Ans : Bred Bastard, Not Perfect, and The World
Q:How does the conversation go when someone pitches the performance to you?
Ans: we treat everything like a business so they have to go through management.
Q: Which famous musicians do you admire? Why?
Ans:Master P. He came from nothing just like me. Made a way out all from the grind. Started out the trunk and made Millions. How could you not admire that. Salute Master P
Q: Which famous musicians have you learned from?
Ans:Kanye West. He’s a great inspiration for creatives like myself. The process is so enduring and to see someone who’s a imploded so much of my aspirations. I’ve learned so much from his integrity and how he doesn’t allow people to dictate his goals and aspirations. Yeezy for president 2020
Q: What are your fondest musical memories? In your house? In your neighborhood or town?
Ans:Fondest musical memory was my first public performance. It was a competition in the south suburbs and everybody that was performing brought out at least 50 people each, the place was packed out. I had every one singing the hook in the entire spot. I thought I was on top of the world. I’ve been trying to relive that feeling every since.
Q: Were you influenced by old records & tapes? Which ones?

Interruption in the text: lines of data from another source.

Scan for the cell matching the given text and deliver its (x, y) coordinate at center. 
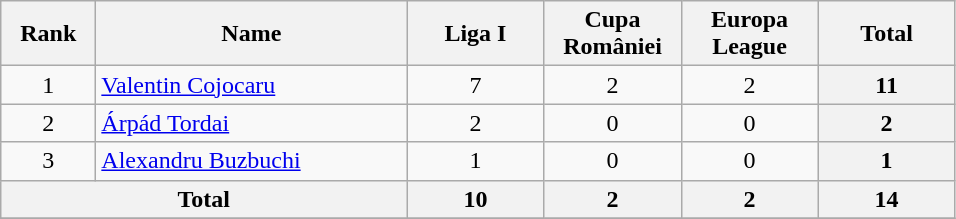
Árpád Tordai (252, 123)
7 (476, 85)
Cupa României (612, 34)
Name (252, 34)
Alexandru Buzbuchi (252, 161)
Valentin Cojocaru (252, 85)
Liga I (476, 34)
11 (886, 85)
14 (886, 199)
Europa League (750, 34)
3 (48, 161)
10 (476, 199)
Rank (48, 34)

Ans:One of my biggest influences is R.kelly. Even though we in two different genres he has the biggest influence. I grew up in the era when he became a full blown star and the instrumentation and song structures is what really first help me structure my first songs and chose the type of instrumentations.
Q: Who are your favorite musicians? Groups? CD’s?
Ans: I’m from Chicago so I’m really big on artist like Kanye and Lupe. Jay-z my all time favorite. Blueprint number one album of all time. My favorite group growing up was Cash Money Hot Boyz
Q: Do you perform in public? Describe those occasions? Concerts, radio, TV?
Ans:I’ve been putting in work for sometime now and it’s paying off I’ve had the opportunity to perform at A3c in Atlanta and SXSW in Austin last year. I’ve also performed at a few events and did some radio runs out in New York. Me and the homie Vito my road DJ have been state to state reading stages down.
Q: Do you get nervous before a performance or a competition?
Ans: when I first started performing locally I really didn’t get nervous but as the shows and platforms have expanded and I’m going out of state doing shows there’s a new type of excitement that sometimes cause me to overthink the outcome. The crowds have been very receptive to my art and stage performance.
Q: What advice would you give to beginners who are nervous?
Ans:No matter the amount of people in the crowd. Always leave it all on the stage
Q: Do you attend sessions? What makes a good session?
Ans:All the time, majority of my day is spent in sessions. A good session is all about a goal the focus and great energy. Can go wrong with that formula.
Q: How often and for how long do you practice?
Ans:I obligate two days out the week to work on my stage performance, two days out of the week working on new song patterns, and the rest of the week recording, shooting videos and meetings.